Fish oil contains the omega-3 fatty acids called eicosapentaenoic acid (EPA) and docosahexaenoic acid (DHA) that can help strengthen knee joints and improve bone density.

It can even reduce joint pain and stiffness due to its anti-inflammatory properties.

A 2006 study published in the International Journal of Neurosurgery and Neuroscience stated that people who took 1,200 milligrams of EPA from fish oil every day noticed improvement in joint health.

8. Vitamin C:

Vitamin C is important in the formation of collagen, a major component of knee cartilage. It is essential for collagen synthesis, bone matrix quality and normal bone development.

Furthermore, this essential vitamin improves bone mass density and reduces fracture risk.

  • Some good sources of vitamin C include broccoli, bell peppers, papaya, oranges, lemon, strawberries and other berries, kiwi, berries, cauliflower, spinach and Brussels sprouts.
  • Vitamin C supplements are available as chewable tablets and capsules, which you can take after consulting your doctor.

9. Healthy Weight:

The more your body weighs, the more your joints have to work.

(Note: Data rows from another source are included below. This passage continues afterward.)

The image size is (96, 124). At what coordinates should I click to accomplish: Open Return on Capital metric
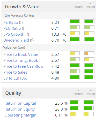(20, 103)
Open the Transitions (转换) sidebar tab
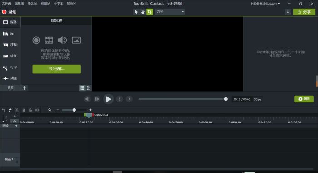Screen dimensions: 318x173 [x=10, y=56]
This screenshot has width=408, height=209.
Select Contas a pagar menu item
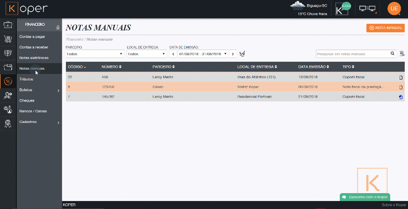[x=32, y=36]
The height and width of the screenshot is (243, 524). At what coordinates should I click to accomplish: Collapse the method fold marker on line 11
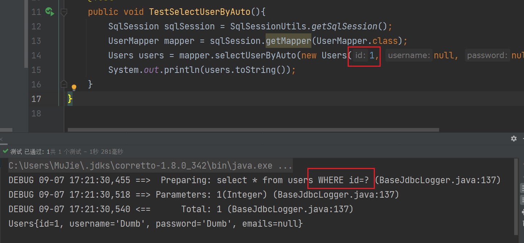[x=64, y=12]
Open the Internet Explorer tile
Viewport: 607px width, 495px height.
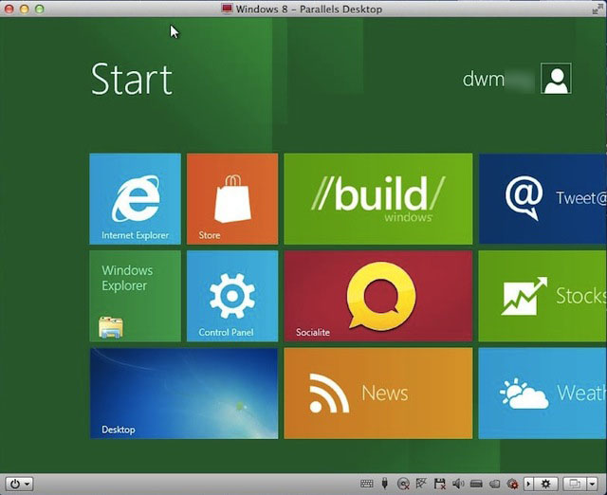coord(135,199)
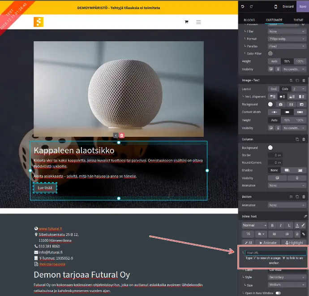Open the shopping cart icon in site header

(186, 22)
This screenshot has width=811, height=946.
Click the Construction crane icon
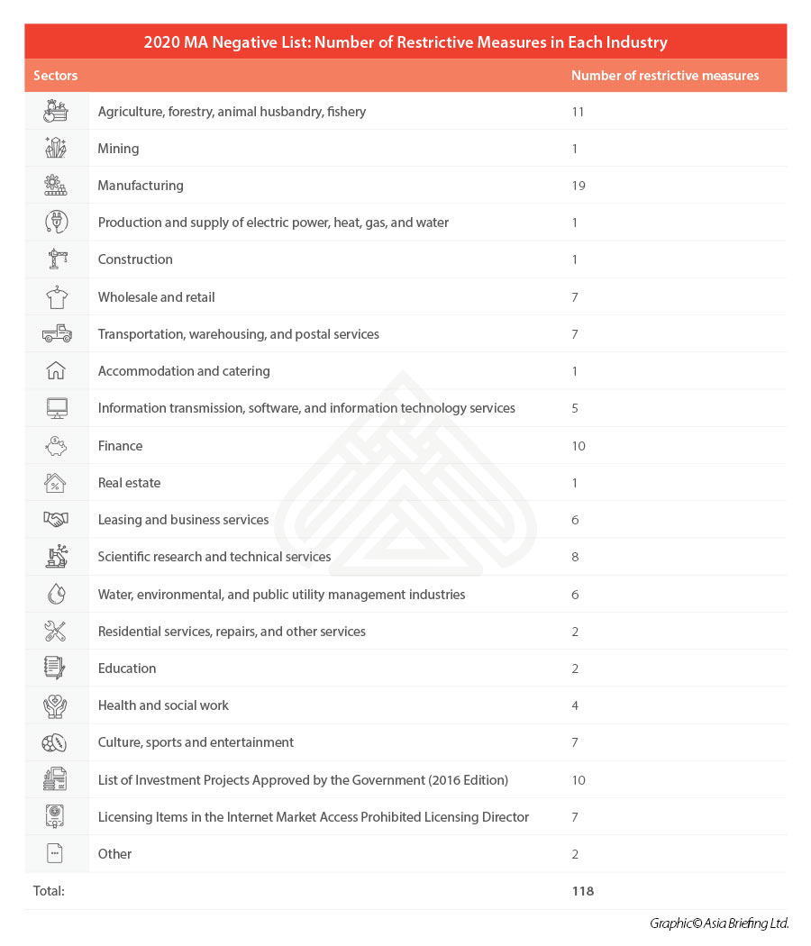point(56,259)
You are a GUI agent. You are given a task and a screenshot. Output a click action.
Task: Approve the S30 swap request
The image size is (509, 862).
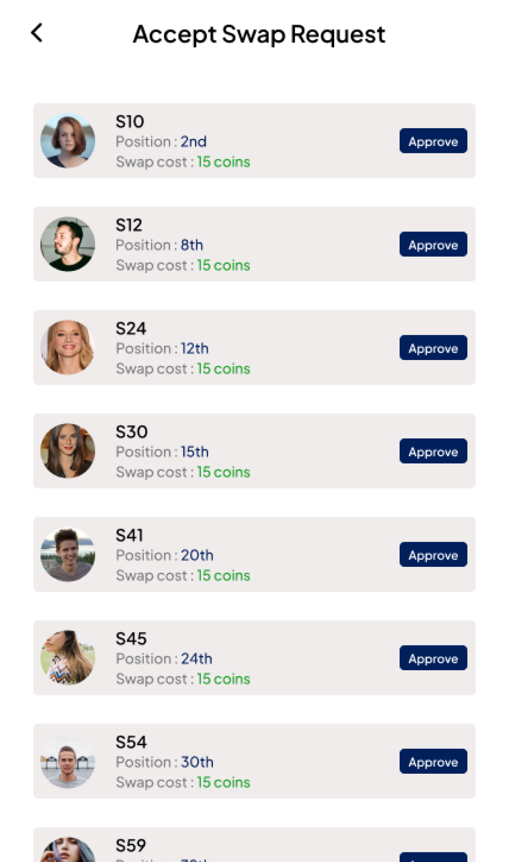tap(433, 451)
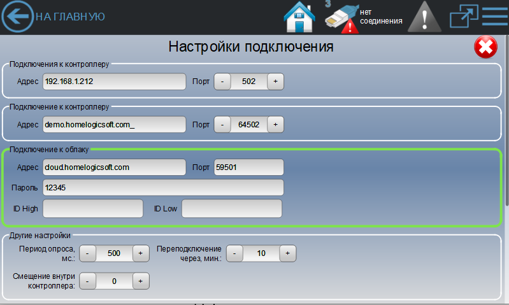Viewport: 509px width, 305px height.
Task: Increase the polling period value
Action: point(141,253)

If you are overweight, your knees will become weak due to the stress of carrying heavy weight. Plus, obesity increases the risk of knee or hip replacement.

If you are overweight or obese, consult your doctor or a registered dietitian to help you lose weight in a healthy, gradual manner. It will boost your knees’ stability and strength.

10. Anti-inflammatory Foods:

You knees can become weak and painful due to inflammation. To fight inflammation and swelling, add foods with anti-inflammatory properties to your diet.

  • Some foods with anti-inflammatory properties include salmon, flaxseeds, ginger, turmeric, olive oil, avocados, tart cherries, walnuts, blueberries, sweet potatoes, and spinach.
  • Also, eliminate inflammatory foods like white-flour products, white rice, sugary foods, soda and foods high in saturated fats from your diet.

Additional Tips:

  • Before exercising, do warm-ups to lubricate your joints and raise your body’s temperature.
  • Enjoy walking and cycling to strengthen your knees.
  • Do not participate in sports that require sudden stopping and starting, jumping and twisting.
  • Stop doing activities that cause pain in your knees.
  • Learn yoga poses from an expert to help strengthen your bones.
  • Acupuncture can help relieve knee pain caused by osteoarthritis.
  • Avoid sitting or standing in the same position for too long.
  • If you smoke or drink, it is important to quit.
  • Do not wear high-heeled shoes.
  • Increase fluid intake to soften cartilage and keep yourself hydrated.
  • Do not eat too much salt, which can contribute to calcium loss.